Today I would like to write about the various types of narrators that you can find in fiction. At the end of this essay, you can pick one of these narrators and write something in his/her/its voice.
Don sent me a snippet from Characters and Viewpoint by Orson Scott Card. Card writes the following:
"Your decision whether to use 1st person or 3rd person is not so much a grammatical choice as a narrative strategy. If you want the narrator to be a character who takes part in the events of the story, you'll use first person. If you either want the narrator to be a character who did not take part in the events, or want the narrator not to be identified as a character at all, you'll use third person."
And in only a few lines, Card shows the importance of the narrator and POV to fiction. One thing to remember is that the narrator is within the story.
Here are a list of narrators that you can find when reading literature.
First Person Narrators
- Reliable narrator: This narrator can be a major or minor character that knows or lives the story. The reader knows that this narrator would never lead him/her astray knowingly. But of course, this narrator is in first person POV so he/she/it does not always know what is going on in other characters.

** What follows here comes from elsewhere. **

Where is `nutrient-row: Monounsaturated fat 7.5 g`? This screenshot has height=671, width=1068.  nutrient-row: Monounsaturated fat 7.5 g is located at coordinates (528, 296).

- Unreliable narrator: This narrator is also a first person phenomenon except he/she/it is leading the reader to wrong conclusions--maybe because of psychological problems. An example of an unreliable narrator is Benji in the Sound and the Fury. More information on unreliable narrators
Third Person Narrators
- Unreliable narrator in third person (limited): This narrator is more of a trickster. He/she/it is a clown and many want to present the material in a different light.

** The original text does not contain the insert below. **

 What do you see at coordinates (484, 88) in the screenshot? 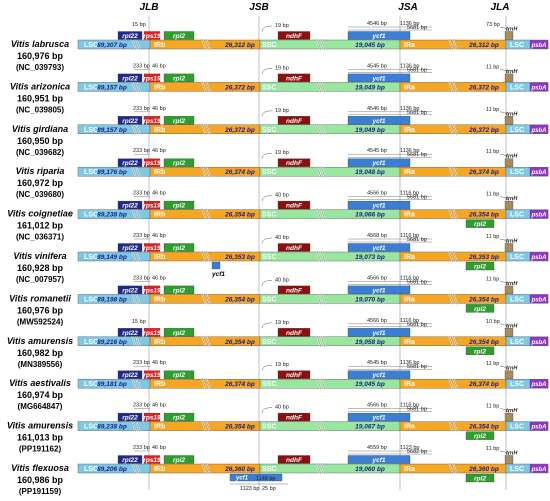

- Reliable narrator in third person (limited) (Spectator): Normal mode. As a reader you trust the narrator as soon as you start reading.
Other ideas for narrators could follow the next formats:
- First person Royal We narrative: Sometimes couples who have been married a long time use this POV. They do not use single pronouns. (It was called the royal we because royalty would use it to signify their status.)
- Third person historian narrative: Writing a story as a history. This strategy really distances the writer from what is happening.
- Journalistic narrative: Most of the story is happening behind the scenes. The sentences are short and snappy. Use the five W's--who, when, where, why and how.
Good information on narrative strategies can be found at Basics of English Studies.
Write a story, essay, or poem using one of these strategies. Minimum 500 words for story or essay.